IDEAYA Biosciences has announced that it has entered into a partnership agreement with Cancer Research UK’s (CRUK) Commercial Partnerships Team and the Drug Discovery Unit at the Cancer Research UK Manchester Institute, part of the University of Manchester, UK, to develop small molecule inhibitors of Poly(ADP-ribose) glycohydrolase (PARG).
PARG is a cellular enzyme that breaks down Poly(ADP-ribose), a post-translational modification that modulates protein function required for DNA repair. Inhibition of PARG in cancer cells with highly-active PARP results in depletion of cellular NAD. NAD is an essential cofactor in cellular respiration, and its depletion results in a dramatic decrease in cellular ATP and cancer cell death.
“We are thrilled to be able to partner with one of the leading cancer research institutions in CRUK, who has had a prolific history in the space of DNA repair, including its scientific contributions to PARP biology and its associated biomarker BRCA,” said Yujiro S Hata, chief executive officer of IDEAYA. “We look forward to collaborating with this exceptional organization as we advance novel, small molecule inhibitors of PARG towards the clinic.”
“The Drug Discovery Unit at the Cancer Research UK Manchester Institute are delighted to be working alongside IDEAYA to further develop our PARG inhibitor program,” said Allan Jordan, head of chemistry in the Drug Discovery Unit. “Stemming from fundamental biological discoveries made in our own Institute, PARG inhibitors offer a new way of compromising the ability of cancer cells to survive and resist treatment. We believe that these agents will offer a truly novel and clinically meaningful therapy for patients fighting against cancer.”

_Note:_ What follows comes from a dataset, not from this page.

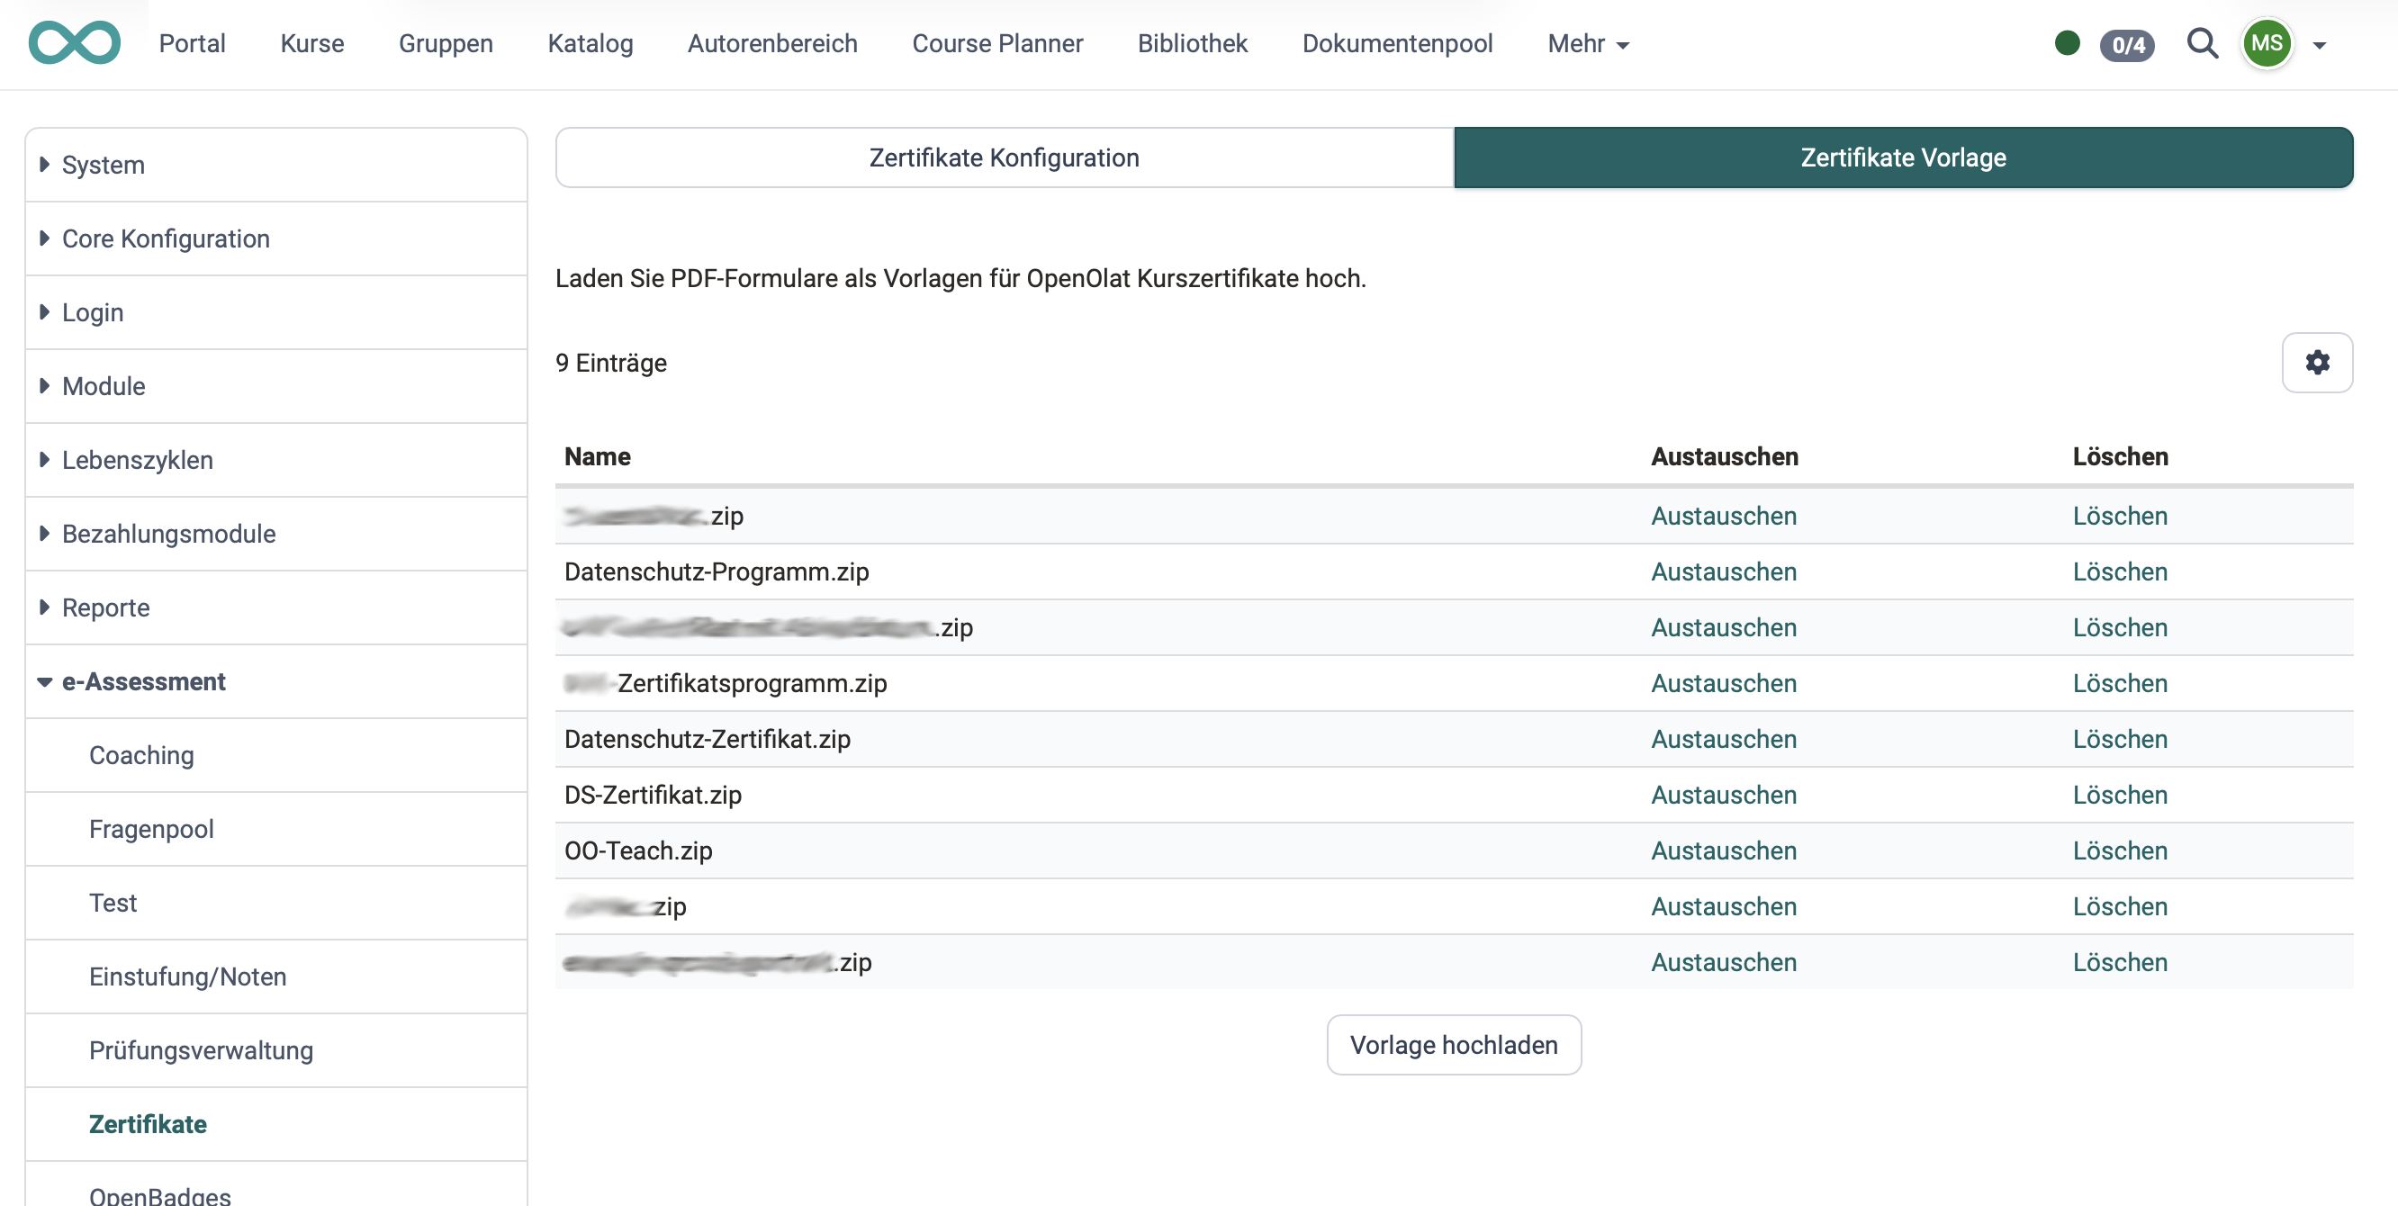Click the 0/4 notification counter badge
This screenshot has height=1206, width=2398.
click(2127, 46)
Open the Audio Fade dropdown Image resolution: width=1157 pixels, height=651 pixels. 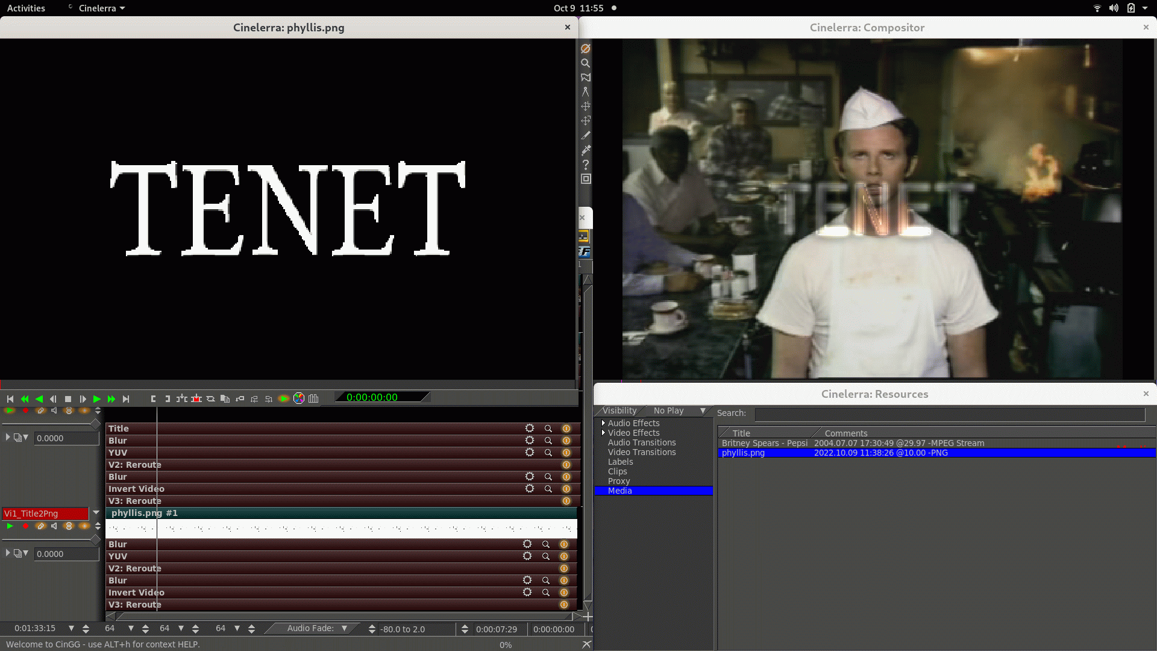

“This new collaboration with IDEAYA, a leading biotechnology company, will accelerate the translation of discoveries from one of our major drug discovery units,” said Iain Foulkes, PhD, Cancer Research UK’s executive director of research and innovation. “We’re excited to focus our combined expertise on this unique program of research. This is one of several partnerships in our growing portfolio of projects that we hope will result in vital new treatments for cancer patients.”